The film also commits the cardinal sin of horror writing: it replaces fear with confusion. There’s talk of portals, sacrifices, cults, possessed surveyors, and a demonic twin sister — but none of it connects in any coherent way. It’s like reading fanfiction written by ChatGPT’s sleep-deprived cousin.

And don’t even get me started on the dialogue. At one point, a character actually says, “We have to stop them… before they stop us!” which might be the most profound line ever written by someone who just discovered circular logic.


The Pacing: A Slow March to Oblivion

If you’ve ever wanted to experience eternity, you don’t need to die — just watch The Amityville Playhouse. Every scene lingers long after its welcome, like a bad date who refuses to pick up the check.

There’s a moment when the group tries to escape the theater and discovers the doors won’t open. This should be tense, claustrophobic, a descent into panic. Instead, it’s five minutes of people politely tugging at door handles while the soundtrack hums with the enthusiasm of an idle refrigerator.

By the time the “twist” arrives — that Fawn’s possessed by her dead twin Adrienne — most viewers will have spiritually left their bodies, hovering above the couch like disinterested ghosts.


Cultural Offenses and Continuity Crimes

The movie’s attempts at Native American “curse” mythology are both lazy and offensive. The Shinnecock legend subplot reads like someone Googled “ancient evil tribe story” five minutes before the shoot. It’s a throwback to that charming mid-‘80s horror tradition where screenwriters thought “indigenous backstory” automatically meant “credible lore.”

Also, it’s never clear how any of this ties into Amityville as a concept. You could change the town’s name to literally anything — Clevelandville, Tim Hortonsville — and the plot would make the exact same amount of sense: none.

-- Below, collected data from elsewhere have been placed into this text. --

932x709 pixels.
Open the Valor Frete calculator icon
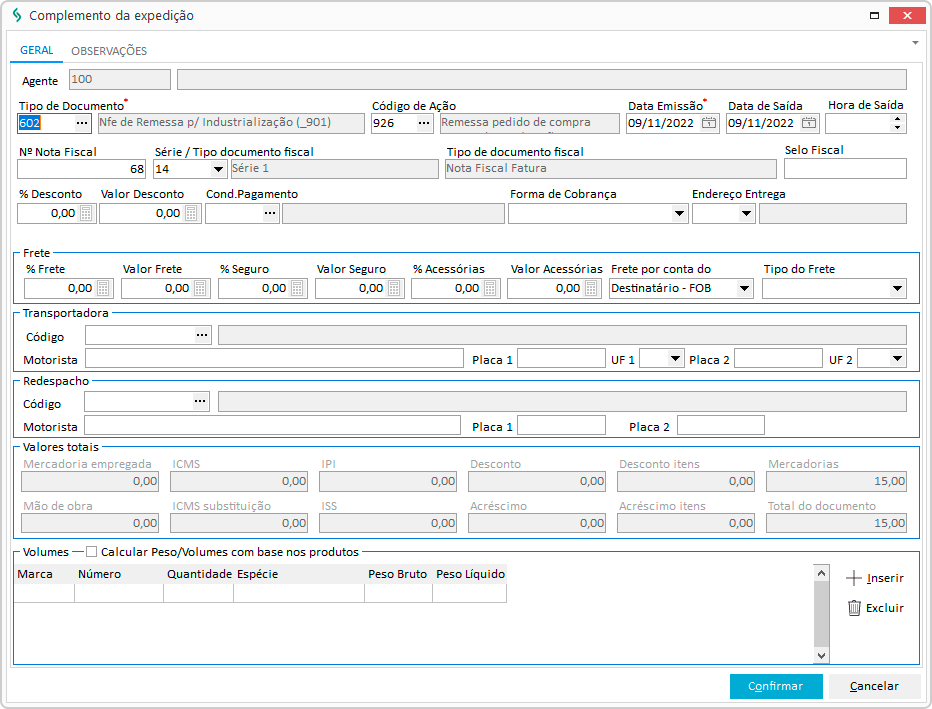point(201,288)
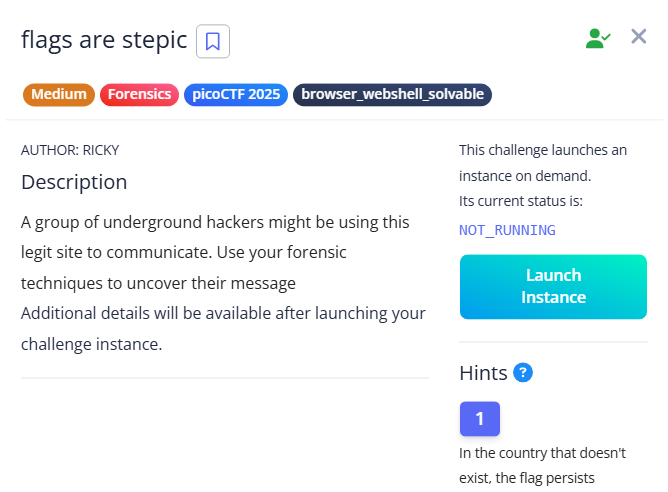668x492 pixels.
Task: Click the Description heading
Action: pyautogui.click(x=74, y=182)
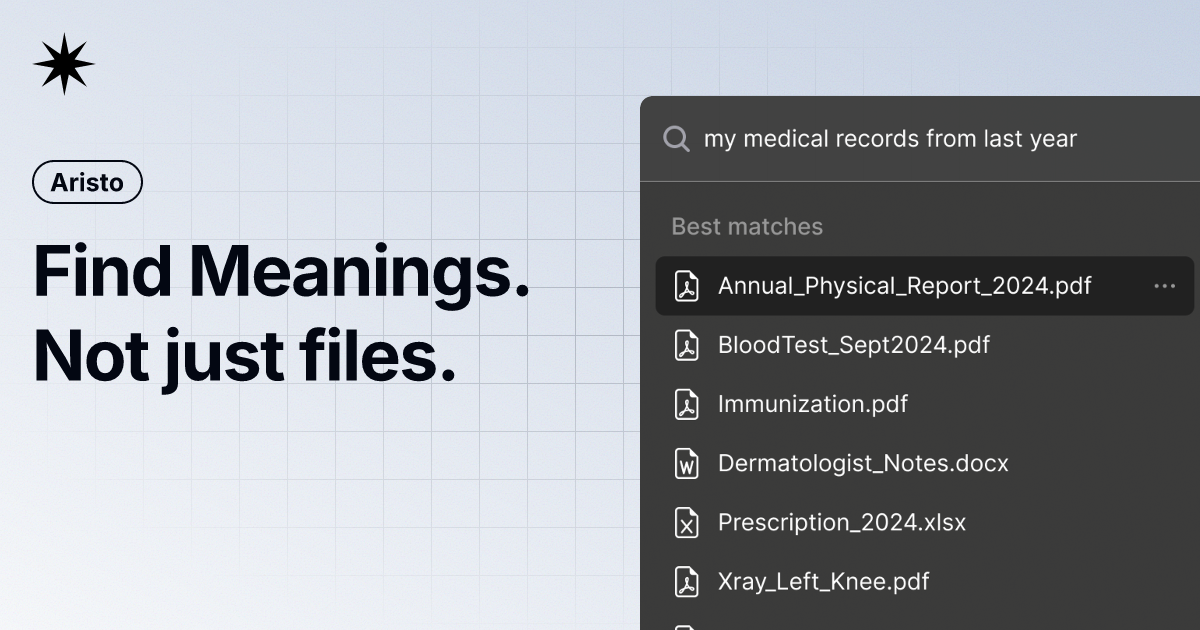Click the Aristo pill badge
The image size is (1200, 630).
coord(87,182)
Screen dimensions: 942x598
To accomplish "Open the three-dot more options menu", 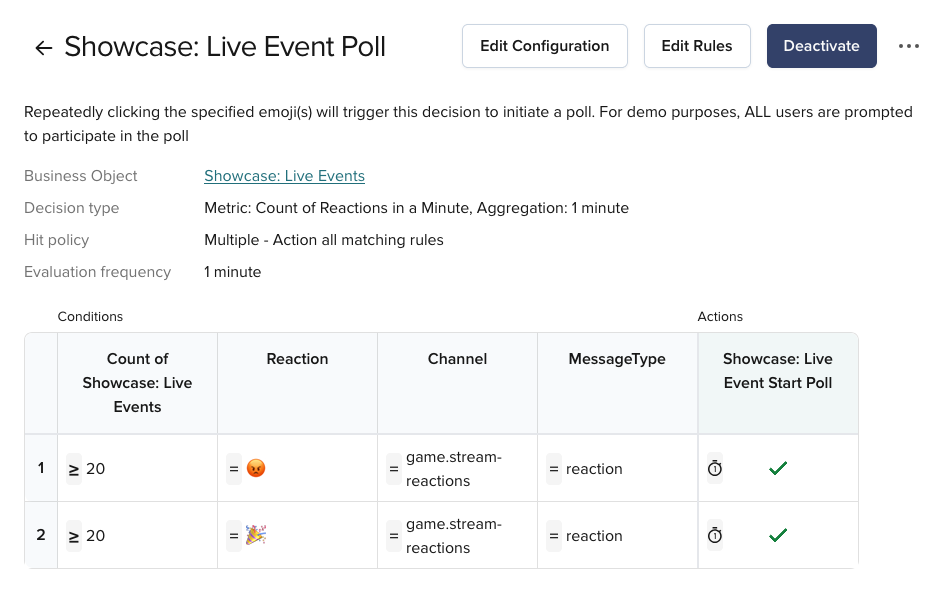I will click(x=908, y=46).
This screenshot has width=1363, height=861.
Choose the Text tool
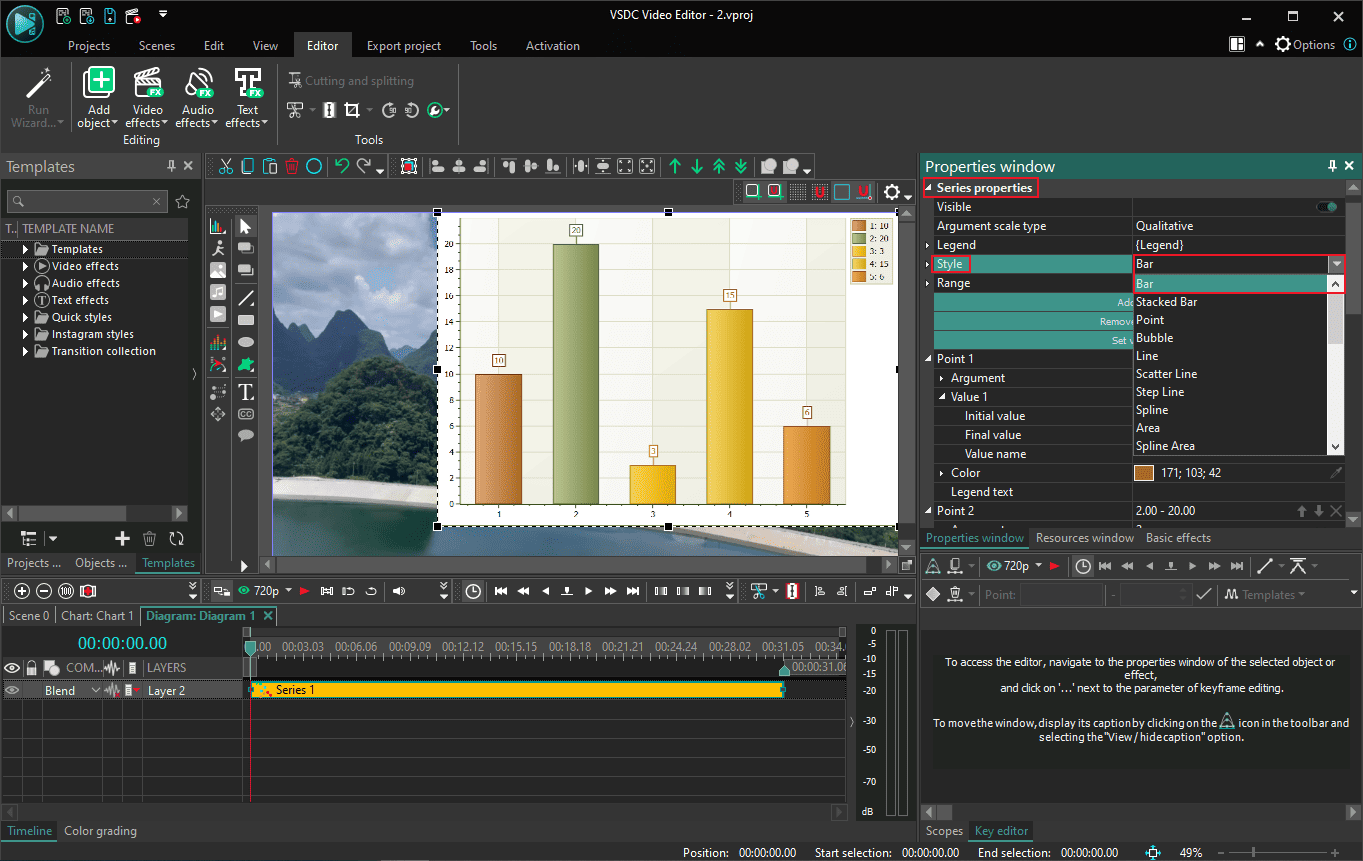(x=246, y=391)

The Ending: Curtain Call, Please

After ninety minutes of mumbling, dim lighting, and demon latex that looks flammable, the film ends with Fawn revealing she’s been possessed by her twin all along. She drags her teacher back into the theater, screaming, “I’m Adrienne!”

This is supposed to be shocking. It isn’t. It’s like finding out a bowl of oatmeal is, in fact, also oatmeal.


Final Verdict: The Real Horror Is That It Got Made

⭐☆☆☆☆ (1 out of 5 Unpaid Stagehands)

The Amityville Playhouse isn’t scary, it’s not atmospheric, and it’s barely comprehensible. It’s a low-budget séance where no one shows up — not the ghosts, not the tension, not even common sense.

It’s proof that you can’t just slap “Amityville” on a script and call it horror. At this point, the real curse of Amityville isn’t a haunted house — it’s the endless stream of sequels haunting our streaming services.

If Hell has a film festival, this movie plays on repeat — to punish the souls of bad screenwriters. Bring popcorn. And a flashlight. You’ll need both to see what’s going on.